Unijne kontrakty na zboża naśladowały we wtorek zachowanie giełdy w Chicago. Pszenica cofnęła się o dwa euro, do 178,25 eur/t, ze swojego dziesięciotygodniowego szczytu, ale ciągle pozostaje w trendzie wzrostowym. Kukurydza potaniała niespełna euro, do 164 eur/t, co wpisuje się w trwający od początku miesiąca trend boczny.
Na wartości zyskał jednak unijny rzepak, korzystając z odbicia notowań canoli i olejów roślinnych. Seria najbliższa na rzepak umocniła się o 1,25 euro, do 383,75 eur/t, niwelując nieco straty z ostatnich kilku sesji.
Za wczorajsze przeceny odpowiada sprzedaż techniczna (oparta na wykresach), ale też otrzeźwienie inwestorów, którzy uwierzyli w zapewnienia Donalda Trumpa o rychłym zakończeniu wojny handlowej z Chinami.
Prezydent USA powiedział w piątek, że Chiny zgodziły się zakupić od 40 do 50 miliardów dolarów amerykańskich towarów rolnych w ramach pierwszej fazy umowy o handlowej.
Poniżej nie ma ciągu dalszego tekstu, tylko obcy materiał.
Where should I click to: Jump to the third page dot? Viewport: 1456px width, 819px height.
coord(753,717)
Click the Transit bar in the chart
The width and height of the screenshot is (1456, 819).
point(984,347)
Jednak wstępne ustalenia są tylko ustne, a ich zredagowanie ma potrwać kilka tygodni, stąd podpisanie umowy nie jest pewne. Presja spadkowa wywierana jest też przez rosnącą podaż kukurydzy i soi z tegorocznych zbiorów.
Egipski GASC przystąpił we wtorek do kolejnego zakupu pszenicy, tym razem na dostawy pod koniec listopada. Przetarg zostanie rozstrzygnięty w środę.